## EXERCISE
Turn each line of the rows below into one string in a JSON list, and leave out blank lines.

## DATA SHOWN

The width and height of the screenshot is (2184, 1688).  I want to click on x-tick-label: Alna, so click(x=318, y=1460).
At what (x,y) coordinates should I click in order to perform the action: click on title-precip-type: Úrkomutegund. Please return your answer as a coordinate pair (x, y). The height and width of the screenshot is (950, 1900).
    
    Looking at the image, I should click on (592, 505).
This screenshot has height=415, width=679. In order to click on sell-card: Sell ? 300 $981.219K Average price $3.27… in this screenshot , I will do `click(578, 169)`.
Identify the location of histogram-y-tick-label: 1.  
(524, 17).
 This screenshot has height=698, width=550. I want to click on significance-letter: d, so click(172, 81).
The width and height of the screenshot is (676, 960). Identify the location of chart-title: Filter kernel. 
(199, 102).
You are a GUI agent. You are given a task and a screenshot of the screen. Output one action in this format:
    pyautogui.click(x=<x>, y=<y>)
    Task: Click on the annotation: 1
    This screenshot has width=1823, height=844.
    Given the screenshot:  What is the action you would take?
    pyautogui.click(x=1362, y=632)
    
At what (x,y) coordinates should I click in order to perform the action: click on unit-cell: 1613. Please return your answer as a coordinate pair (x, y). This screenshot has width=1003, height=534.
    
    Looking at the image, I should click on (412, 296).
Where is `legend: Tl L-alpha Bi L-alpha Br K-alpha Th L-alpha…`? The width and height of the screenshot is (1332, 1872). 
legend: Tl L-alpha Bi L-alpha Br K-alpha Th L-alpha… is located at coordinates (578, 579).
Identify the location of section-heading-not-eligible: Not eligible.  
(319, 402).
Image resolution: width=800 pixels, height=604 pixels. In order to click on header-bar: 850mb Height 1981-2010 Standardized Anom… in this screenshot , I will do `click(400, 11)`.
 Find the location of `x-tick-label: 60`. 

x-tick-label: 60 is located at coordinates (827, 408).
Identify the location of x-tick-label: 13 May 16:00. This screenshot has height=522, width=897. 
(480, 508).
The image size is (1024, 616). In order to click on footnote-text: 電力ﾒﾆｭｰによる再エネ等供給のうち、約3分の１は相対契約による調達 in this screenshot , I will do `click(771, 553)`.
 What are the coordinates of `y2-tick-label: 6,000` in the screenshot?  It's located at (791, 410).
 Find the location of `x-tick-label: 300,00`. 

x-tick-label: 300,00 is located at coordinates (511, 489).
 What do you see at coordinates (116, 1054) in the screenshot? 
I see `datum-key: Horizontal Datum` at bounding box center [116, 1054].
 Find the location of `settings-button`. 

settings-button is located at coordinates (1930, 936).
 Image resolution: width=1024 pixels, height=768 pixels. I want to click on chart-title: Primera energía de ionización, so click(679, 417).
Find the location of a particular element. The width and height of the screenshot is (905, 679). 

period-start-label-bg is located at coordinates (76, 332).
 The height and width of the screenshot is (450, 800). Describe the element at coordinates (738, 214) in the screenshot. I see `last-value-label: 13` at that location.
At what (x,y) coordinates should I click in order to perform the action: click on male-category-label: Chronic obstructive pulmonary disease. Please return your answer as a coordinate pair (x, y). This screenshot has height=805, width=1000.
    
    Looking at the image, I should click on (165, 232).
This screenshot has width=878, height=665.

## WRITTEN ANSWER
[
  "The width and height of the screenshot is (2184, 1688).  I want to click on x-tick-label: Alna, so click(x=318, y=1460).",
  "At what (x,y) coordinates should I click in order to perform the action: click on title-precip-type: Úrkomutegund. Please return your answer as a coordinate pair (x, y). The height and width of the screenshot is (950, 1900).",
  "    Looking at the image, I should click on (592, 505).",
  "This screenshot has height=415, width=679. In order to click on sell-card: Sell ? 300 $981.219K Average price $3.27… in this screenshot , I will do `click(578, 169)`.",
  "Identify the location of histogram-y-tick-label: 1.  ",
  "(524, 17).",
  " This screenshot has height=698, width=550. I want to click on significance-letter: d, so click(172, 81).",
  "The width and height of the screenshot is (676, 960). Identify the location of chart-title: Filter kernel. ",
  "(199, 102).",
  "You are a GUI agent. You are given a task and a screenshot of the screen. Output one action in this format:",
  "    pyautogui.click(x=<x>, y=<y>)",
  "    Task: Click on the annotation: 1",
  "    This screenshot has width=1823, height=844.",
  "    Given the screenshot:  What is the action you would take?",
  "    pyautogui.click(x=1362, y=632)",
  "At what (x,y) coordinates should I click in order to perform the action: click on unit-cell: 1613. Please return your answer as a coordinate pair (x, y). This screenshot has width=1003, height=534.",
  "    Looking at the image, I should click on (412, 296).",
  "Where is `legend: Tl L-alpha Bi L-alpha Br K-alpha Th L-alpha…`? The width and height of the screenshot is (1332, 1872). ",
  "legend: Tl L-alpha Bi L-alpha Br K-alpha Th L-alpha… is located at coordinates (578, 579).",
  "Identify the location of section-heading-not-eligible: Not eligible.  ",
  "(319, 402).",
  "Image resolution: width=800 pixels, height=604 pixels. In order to click on header-bar: 850mb Height 1981-2010 Standardized Anom… in this screenshot , I will do `click(400, 11)`.",
  " Find the location of `x-tick-label: 60`. ",
  "x-tick-label: 60 is located at coordinates (827, 408).",
  "Identify the location of x-tick-label: 13 May 16:00. This screenshot has height=522, width=897. ",
  "(480, 508).",
  "The image size is (1024, 616). In order to click on footnote-text: 電力ﾒﾆｭｰによる再エネ等供給のうち、約3分の１は相対契約による調達 in this screenshot , I will do `click(771, 553)`.",
  " What are the coordinates of `y2-tick-label: 6,000` in the screenshot?  It's located at (791, 410).",
  " Find the location of `x-tick-label: 300,00`. ",
  "x-tick-label: 300,00 is located at coordinates (511, 489).",
  " What do you see at coordinates (116, 1054) in the screenshot? ",
  "I see `datum-key: Horizontal Datum` at bounding box center [116, 1054].",
  " Find the location of `settings-button`. ",
  "settings-button is located at coordinates (1930, 936).",
  " Image resolution: width=1024 pixels, height=768 pixels. I want to click on chart-title: Primera energía de ionización, so click(679, 417).",
  "Find the location of a particular element. The width and height of the screenshot is (905, 679). ",
  "period-start-label-bg is located at coordinates (76, 332).",
  " The height and width of the screenshot is (450, 800). Describe the element at coordinates (738, 214) in the screenshot. I see `last-value-label: 13` at that location.",
  "At what (x,y) coordinates should I click in order to perform the action: click on male-category-label: Chronic obstructive pulmonary disease. Please return your answer as a coordinate pair (x, y). This screenshot has height=805, width=1000.",
  "    Looking at the image, I should click on (165, 232).",
  "This screenshot has width=878, height=665."
]